Texte à lire.
────────────────────────────────────────
Le trop-plein de pouvoir policier
Le
choix du 25 janvier pour lancer des manifestations n’était
pas fortuit, et le séisme qui a frappé les services de
police du 28 janvier jusqu’à aujourd’hui n’est en rien
gratuit. Les Egyptiens se sont habitués au policier du coin
de la rue qui ferme les yeux sur une contravention contre un
petit pourboire, aux vidéos largement diffusées sur
YouTube ces dernières années sur
des séances de tortures dans des commissariats de police ici
et là, et aux baltaguis soutenus
par les forces de l’ordre les jours de scrutin. Seulement le
livre de Basma
Abdel-Aziz La tentation du
pouvoir absolu, nous catapulte aux origines du mal qui est,
après la révolution, encore pointé du doigt comme étant de
la contre-révolution. Ce livre est une étude intéressante,
quoique concise en 127 pages, sur la relation entre le
citoyen et la police. L’auteur commence par un voyage
historique qui prend son départ aux temps des pharaons. On
découvre qu’à l’époque, les services de la police étaient un
corps indépendant de l’armée et de la justice, qui reposait
sur une conception élaborée par le pharaon lui-même. Ainsi,
dans les commandements du roi Thoutmosis III à son ministre,
nous pouvons lire : « Souviens-toi que le poste de ministre
est amer comme la patience, n’asservis pas les gens du
peuple, tu dois t’occuper de ceux que tu ne connais pas
avant celui que tu connais. Et sache que l’autorité du
prince réside dans son équité ».
────────────────────────────────────────
Objectifs.
**a.** Recopiez à l'identique le passage des enregistrements qui commence à la ligne contenant « Task: Click the + 1 release link » et se termine à la fin des enregistrements, ces deux bornes comprises. N'incluez pas les images dans votre réponse.
**b.** Reprenez le texte sur le pouvoir policier en Égypte à l'endroit où il s'interrompt et poursuivez sa rédaction.

Données de l'exercice.
────────────────────────────────────────
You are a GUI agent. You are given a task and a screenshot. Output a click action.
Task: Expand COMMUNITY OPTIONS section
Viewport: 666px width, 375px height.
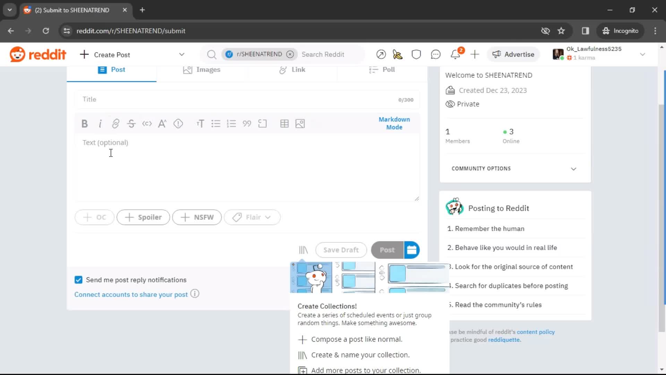click(574, 168)
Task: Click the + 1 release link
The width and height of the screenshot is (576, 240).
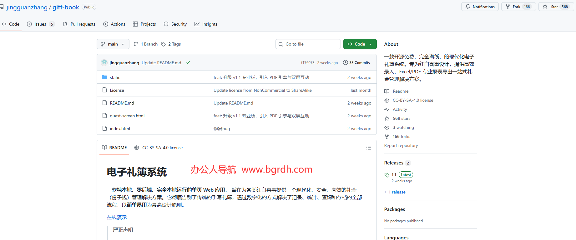Action: 395,192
────────────────────────────────────────
Réponses.
**a.**
Task: Click the + 1 release link
The width and height of the screenshot is (576, 240).
Action: 395,192

**b.**
Pour ce qui est de l’histoire contemporaine, l’auteur
propose tout au long de son livre une lecture des événements
actuels à l’orée d’une longue histoire où la police s’est
entachée des couleurs de la politique. La relation avec le
citoyen, qui s’est foncièrement dégradée ces trente
dernières années, a atteint un point où l’officier de police
en est arrivé à utiliser son arme pour régler des conflits
personnels. C’est ce qu’elle appelle « la violence
anarchique », une situation où, explique-t-elle, l’officier
de police s’identifie au pouvoir. De défenseur de la loi, il
devient la loi elle-même. La violence chez lui est due à sa
formation « qui repose sur le fait que la violence sera un
pilier de son métier ». Cet enseignement, poursuit-elle, se
fait selon des mécanismes visant à convaincre
psychologiquement l’étudiant que la violence est un moyen
légitime, annihilant ainsi tout sentiment de culpabilité. «
Il est ainsi convaincu d’opérer pour le bien de la nation et
pour la stabilité et l’ordre. La violence ainsi conçue
devient nécessaire et légitime contre toute personne qui
porte atteinte à ces composantes
… Ainsi, toute opposition au régime est une atteinte à la
sécurité … Le travail du policier s’est donc cantonné à
défendre le régime ».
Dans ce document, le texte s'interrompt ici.